Among the lines below, count those with the word "computer". Answer with the number only.

= = = =

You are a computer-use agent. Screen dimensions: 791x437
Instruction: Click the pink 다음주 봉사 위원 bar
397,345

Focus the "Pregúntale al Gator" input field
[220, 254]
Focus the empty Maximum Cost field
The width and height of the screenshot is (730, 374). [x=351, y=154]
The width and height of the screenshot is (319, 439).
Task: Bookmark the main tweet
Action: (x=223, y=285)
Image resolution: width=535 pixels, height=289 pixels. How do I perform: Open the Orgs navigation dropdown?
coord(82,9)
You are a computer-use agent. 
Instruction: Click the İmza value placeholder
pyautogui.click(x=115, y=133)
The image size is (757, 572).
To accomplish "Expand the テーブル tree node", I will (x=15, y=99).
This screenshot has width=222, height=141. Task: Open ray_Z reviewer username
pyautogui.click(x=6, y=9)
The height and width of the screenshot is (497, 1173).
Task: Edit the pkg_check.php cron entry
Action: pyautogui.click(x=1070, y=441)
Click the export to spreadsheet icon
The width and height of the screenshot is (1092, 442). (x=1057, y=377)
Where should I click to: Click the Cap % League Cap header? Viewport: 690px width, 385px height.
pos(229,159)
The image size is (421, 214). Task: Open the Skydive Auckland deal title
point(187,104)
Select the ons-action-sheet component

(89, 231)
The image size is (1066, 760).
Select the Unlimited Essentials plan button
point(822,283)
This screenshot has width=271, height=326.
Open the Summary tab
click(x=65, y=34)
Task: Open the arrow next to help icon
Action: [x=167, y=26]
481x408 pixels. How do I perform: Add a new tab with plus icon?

= = = =

RESPONSE TO THE TASK: 2